*Exercise:* Having found the line containing "Open the Values dropdown showing C1z" in the records below, copy that line and each later one exactly, dropping pictures.

*Data:*
◇ ◇ ◇ ◇ ◇ ◇ ◇

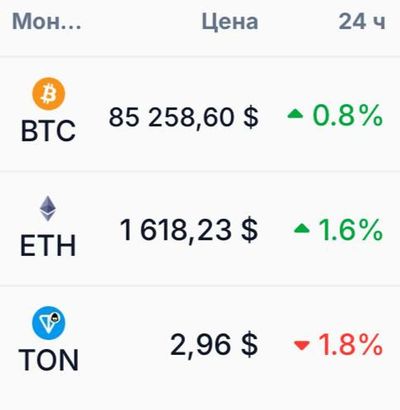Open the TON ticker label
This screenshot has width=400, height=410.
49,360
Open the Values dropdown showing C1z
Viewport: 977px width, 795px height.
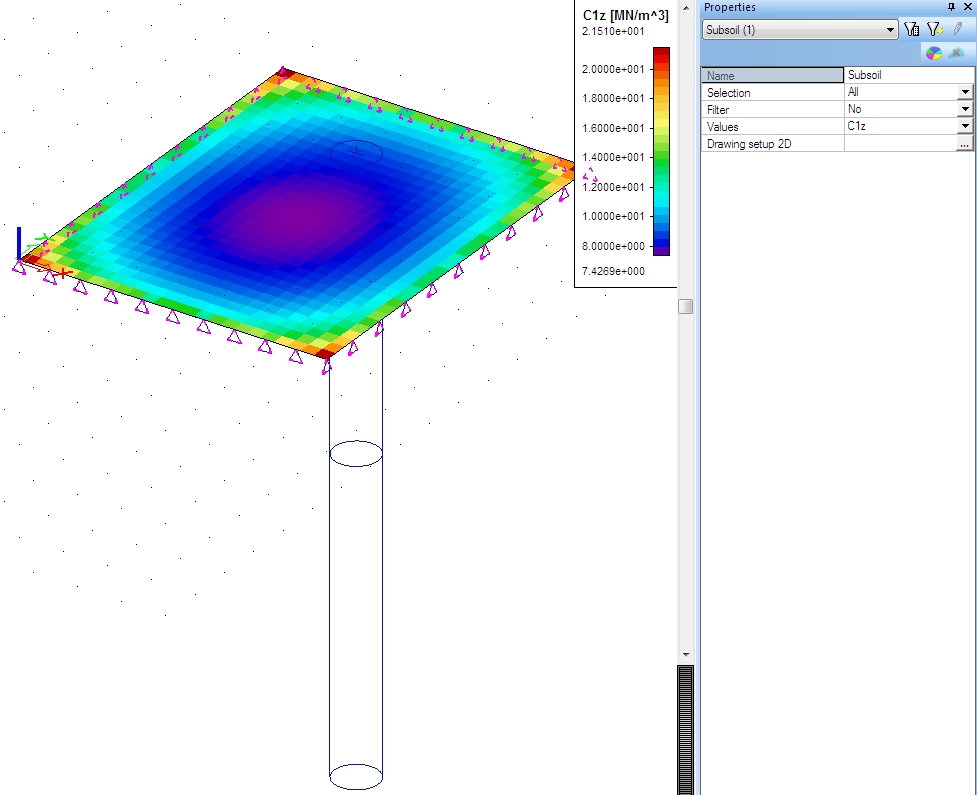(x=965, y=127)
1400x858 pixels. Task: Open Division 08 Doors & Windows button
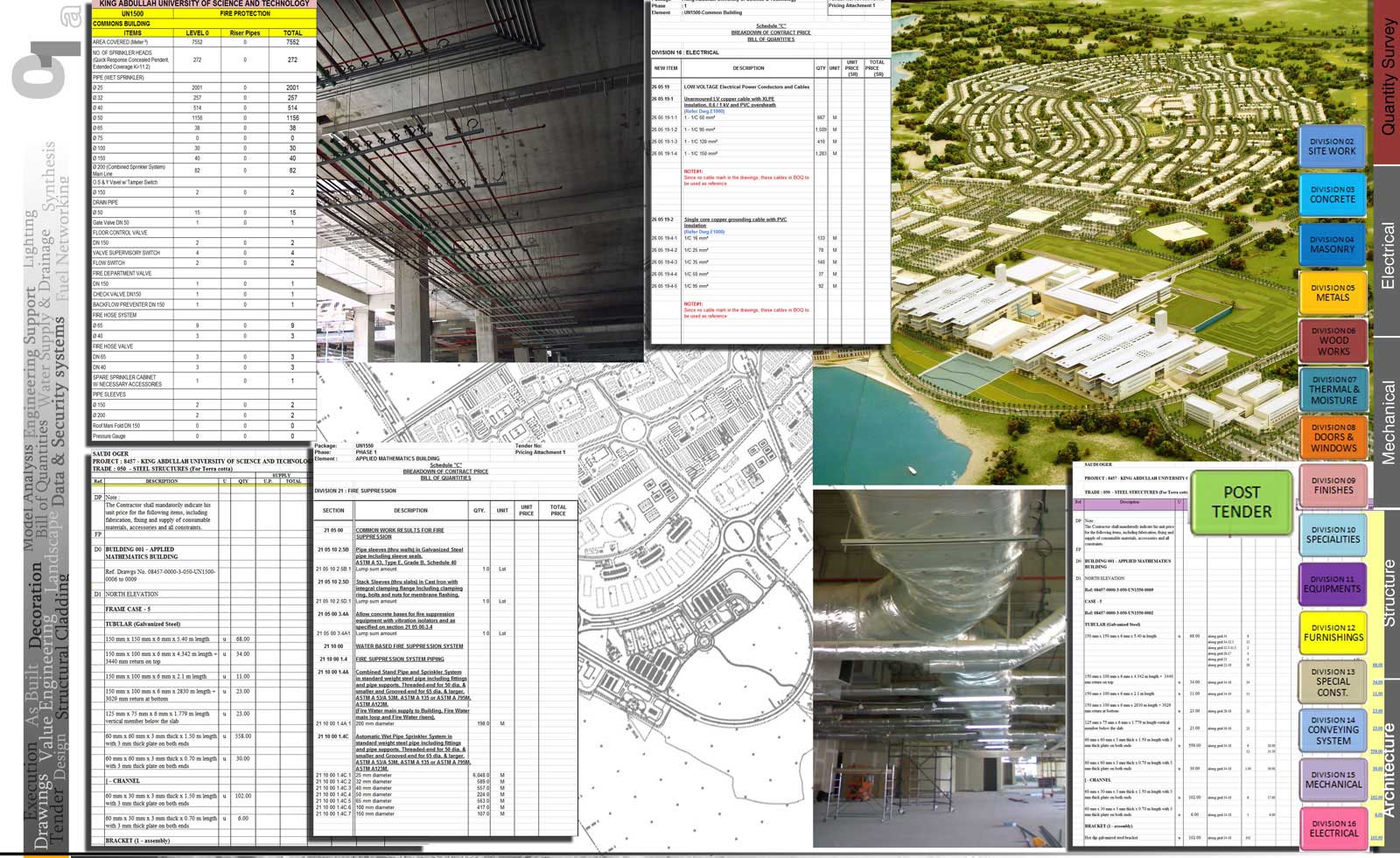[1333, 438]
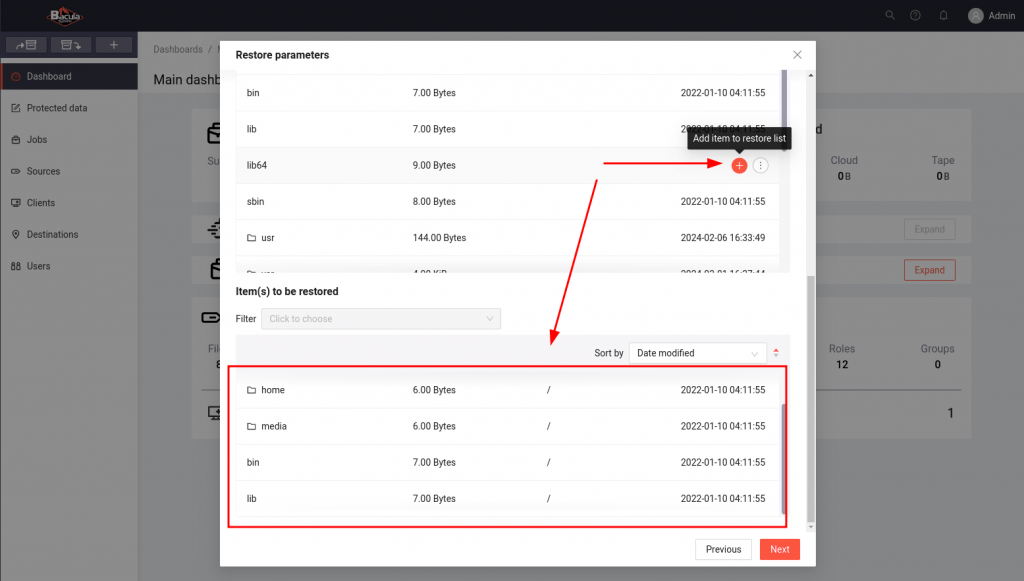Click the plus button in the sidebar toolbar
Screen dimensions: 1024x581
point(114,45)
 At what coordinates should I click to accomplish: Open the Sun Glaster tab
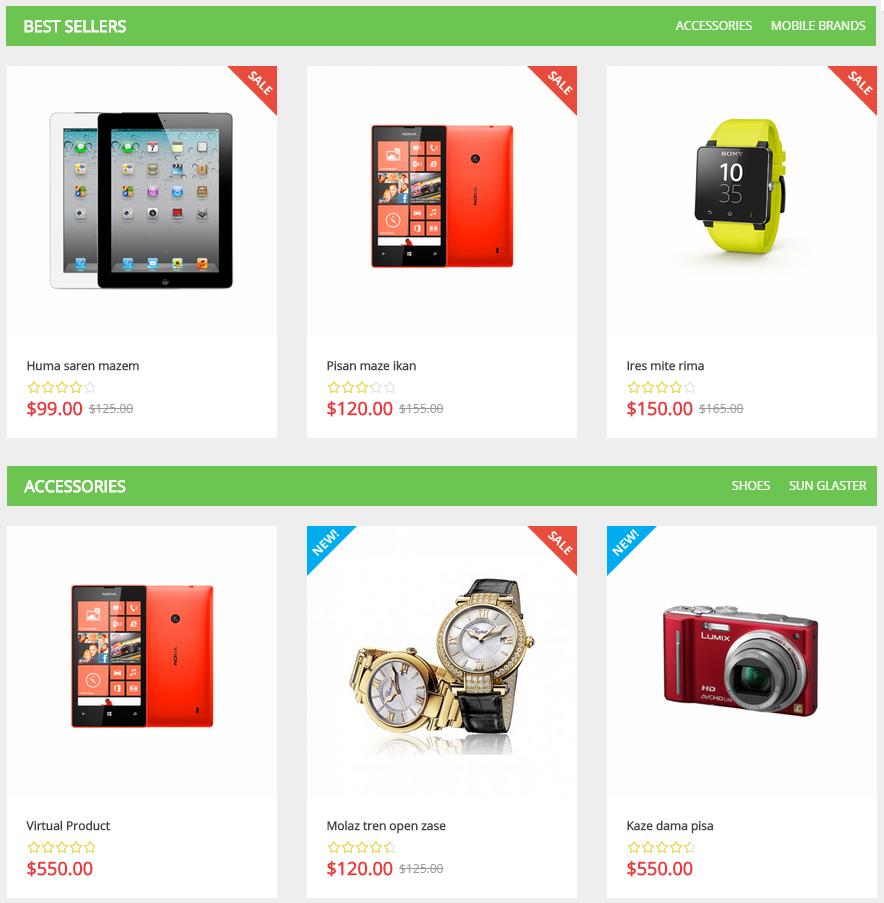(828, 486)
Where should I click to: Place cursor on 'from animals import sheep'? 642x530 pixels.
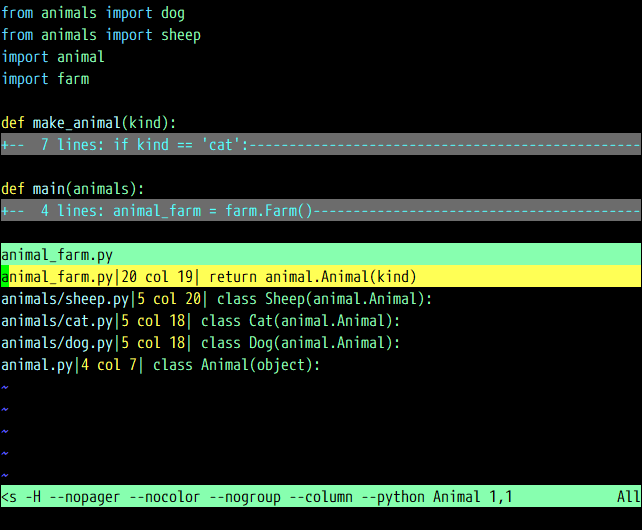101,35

◇ ◇ ◇ ◇ ◇ ◇ ◇

*Answer for the task:*
Open the Values dropdown showing C1z
Viewport: 977px width, 795px height.
(x=965, y=127)
1400x858 pixels. Task: Open Division 08 Doors & Windows button
[1333, 438]
Click the plus button in the sidebar toolbar
Screen dimensions: 1024x581
point(114,45)
 At what coordinates should I click to accomplish: Open the Sun Glaster tab
(828, 486)
Where should I click to: Place cursor on 'from animals import sheep'? 642x530 pixels.
101,35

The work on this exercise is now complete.